### EXERCISE GOAL
Write out an exact copy of the line containing "Viewport: 1280px width, 1167px" and all lines that follow it in the data below, leaving out pictures.

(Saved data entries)
******************************

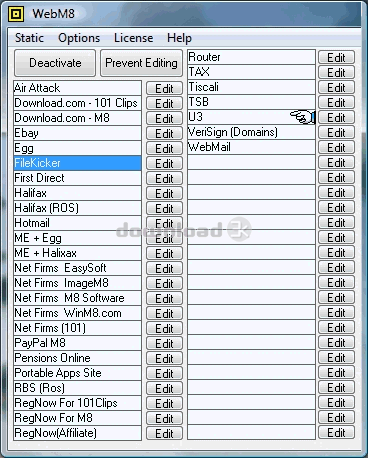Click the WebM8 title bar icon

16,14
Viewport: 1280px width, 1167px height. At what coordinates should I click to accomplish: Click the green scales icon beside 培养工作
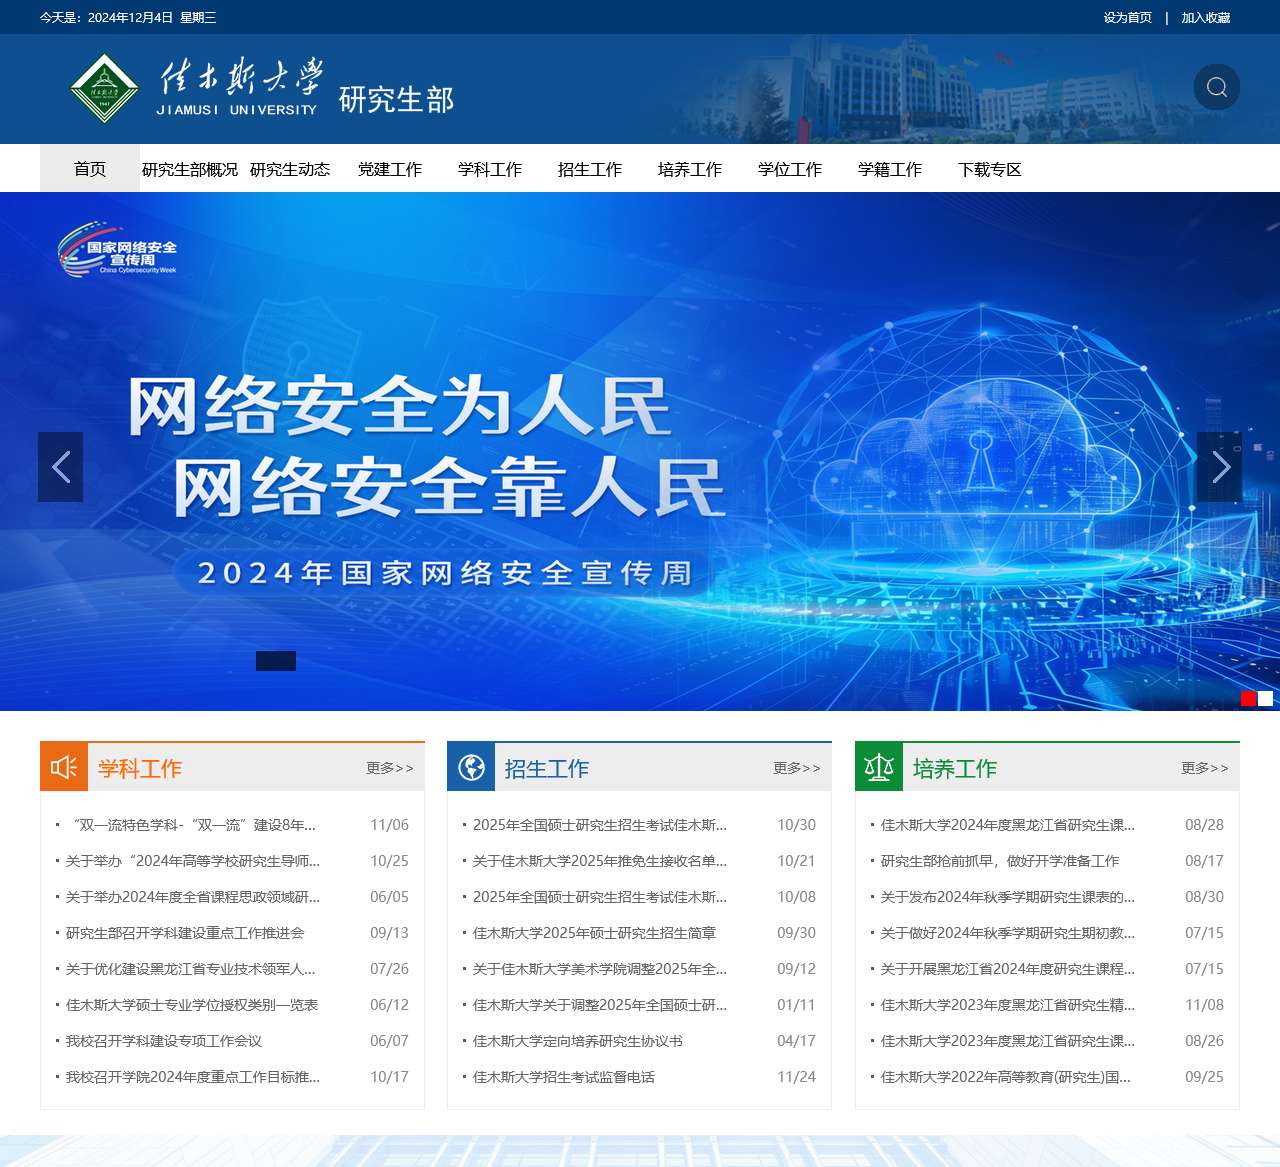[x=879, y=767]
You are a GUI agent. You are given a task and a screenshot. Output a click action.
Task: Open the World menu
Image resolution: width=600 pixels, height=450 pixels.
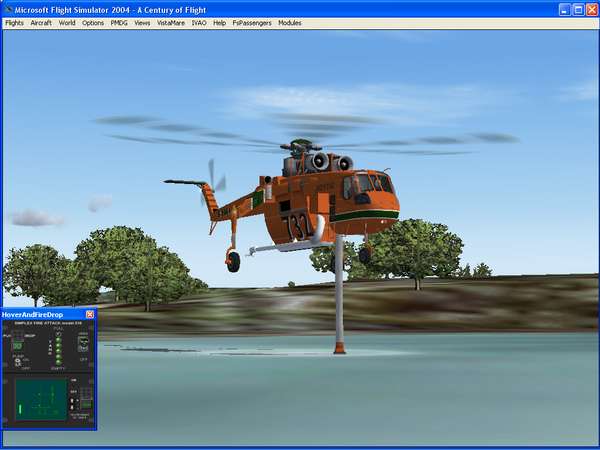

******************************

### WRITTEN SOLUTION
Viewport: 1280px width, 1167px height. At what coordinates should I click to accomplish: Click the green scales icon beside 培养工作
[x=879, y=767]
You are a GUI agent. You are given a task and a screenshot. Output a click action.
Task: Open the World menu
Image resolution: width=600 pixels, height=450 pixels.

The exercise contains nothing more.